→ **Problem**
What lines below contain the word "will"? Please pull each one out.

━━━━━━━━

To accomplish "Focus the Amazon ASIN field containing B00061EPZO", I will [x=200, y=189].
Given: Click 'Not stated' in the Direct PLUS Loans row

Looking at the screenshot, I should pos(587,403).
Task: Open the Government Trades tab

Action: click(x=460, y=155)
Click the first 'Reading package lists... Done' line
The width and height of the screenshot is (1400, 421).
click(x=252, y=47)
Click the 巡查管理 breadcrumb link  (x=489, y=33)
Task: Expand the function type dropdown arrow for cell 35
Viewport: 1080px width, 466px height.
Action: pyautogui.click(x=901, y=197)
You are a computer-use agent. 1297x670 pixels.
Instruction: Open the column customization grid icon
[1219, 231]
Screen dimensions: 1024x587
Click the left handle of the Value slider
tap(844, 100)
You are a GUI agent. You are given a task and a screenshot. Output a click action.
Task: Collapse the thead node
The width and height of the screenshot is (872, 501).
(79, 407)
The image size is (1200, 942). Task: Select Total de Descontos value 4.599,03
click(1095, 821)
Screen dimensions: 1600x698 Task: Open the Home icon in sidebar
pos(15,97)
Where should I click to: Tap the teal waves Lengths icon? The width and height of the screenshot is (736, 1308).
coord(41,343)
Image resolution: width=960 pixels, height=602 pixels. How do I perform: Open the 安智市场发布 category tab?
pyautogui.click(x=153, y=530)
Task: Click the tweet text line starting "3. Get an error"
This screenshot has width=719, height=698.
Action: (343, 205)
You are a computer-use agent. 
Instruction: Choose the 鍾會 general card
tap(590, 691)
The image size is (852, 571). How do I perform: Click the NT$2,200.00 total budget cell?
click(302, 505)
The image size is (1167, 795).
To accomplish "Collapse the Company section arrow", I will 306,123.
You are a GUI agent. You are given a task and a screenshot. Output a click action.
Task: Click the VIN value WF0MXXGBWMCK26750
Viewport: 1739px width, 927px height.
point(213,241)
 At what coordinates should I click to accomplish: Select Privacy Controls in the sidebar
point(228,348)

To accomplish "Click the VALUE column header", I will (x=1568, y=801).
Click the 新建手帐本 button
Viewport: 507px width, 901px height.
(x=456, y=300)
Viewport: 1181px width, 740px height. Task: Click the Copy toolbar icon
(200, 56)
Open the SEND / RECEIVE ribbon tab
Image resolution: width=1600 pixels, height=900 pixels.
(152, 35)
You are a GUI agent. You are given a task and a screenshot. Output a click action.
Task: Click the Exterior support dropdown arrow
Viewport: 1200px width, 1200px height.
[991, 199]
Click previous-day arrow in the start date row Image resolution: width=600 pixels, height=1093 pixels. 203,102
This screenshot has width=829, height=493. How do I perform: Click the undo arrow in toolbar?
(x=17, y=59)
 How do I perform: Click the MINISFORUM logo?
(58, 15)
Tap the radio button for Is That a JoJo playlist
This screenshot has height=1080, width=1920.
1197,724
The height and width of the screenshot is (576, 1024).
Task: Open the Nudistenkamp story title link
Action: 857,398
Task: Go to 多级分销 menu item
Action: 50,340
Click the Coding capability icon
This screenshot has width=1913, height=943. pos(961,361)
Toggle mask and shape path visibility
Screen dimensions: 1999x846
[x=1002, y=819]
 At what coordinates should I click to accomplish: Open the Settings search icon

━━━━━━━━

→ **Task solution**
To accomplish "Focus the Amazon ASIN field containing B00061EPZO", I will [x=200, y=189].
To accomplish "Collapse the Company section arrow", I will 306,123.
To accomplish "Click the VALUE column header", I will (x=1568, y=801).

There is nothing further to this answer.